Imagine-se, entretanto, que nesta alma desgraçada, pouco a pouco, os remorsos vão desaparecendo até se transformarem em um vago rumor, que só de quando em vez perturba a consciência, logo abafado pelo ruído das distrações mundanas. Evidentemente, o desaparecimento do remorso gera o desaparecimento da luta espiritual, e uma tranqüilidade embrutecida e opaca baixa sobre aquela alma em que os últimos lampejos de virtude se extinguiram.

Nesta alma, haverá novamente tranqüilidade.

Mas uma tranqüilidade que, sendo o triunfo da desordem, constitui uma desgraça mil vezes maior que a intranqüilidade das torturas de consciência, e se encontra no extremo oposto da tranqüilidade ordenada e feliz, em uma palavra da paz de consciência autêntica, do homem limpo e reto de espírito.

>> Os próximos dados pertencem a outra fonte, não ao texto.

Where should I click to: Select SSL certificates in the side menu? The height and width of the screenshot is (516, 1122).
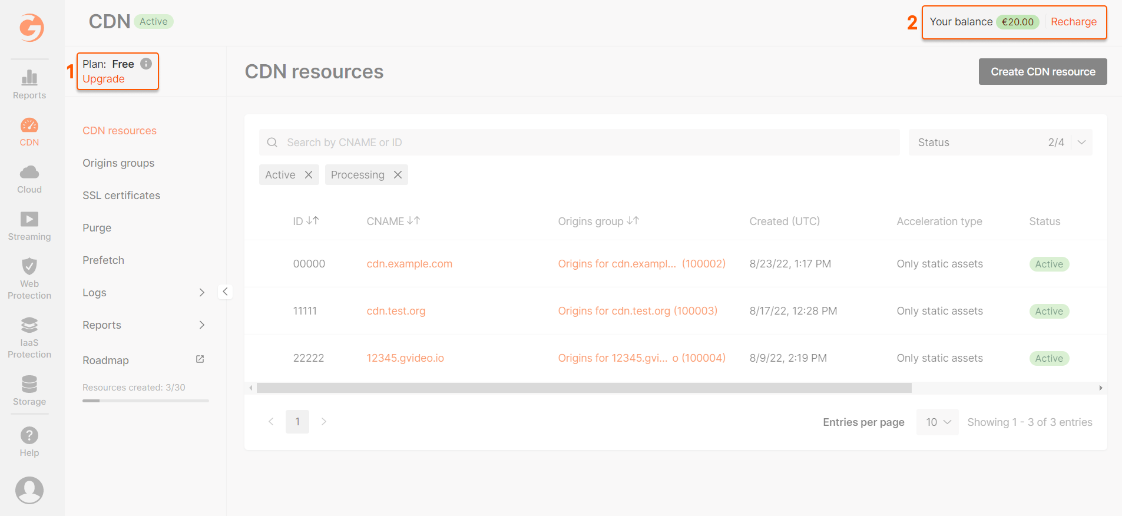coord(121,196)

Para resumir: a tranqüilidade da ordem é um grande bem, e só ela merece o nome de paz; a luta gerada pela desordem é um mal incontestável, mas o maior dos males será, certamente, a tranqüilidade da desordem, a tranqüilidade das consciências embrutecidas no vício, dos corpos desmaiados pela moléstia, dos cemitérios onde a morte campeia como soberana, e onde não penetra nada que seja vivo.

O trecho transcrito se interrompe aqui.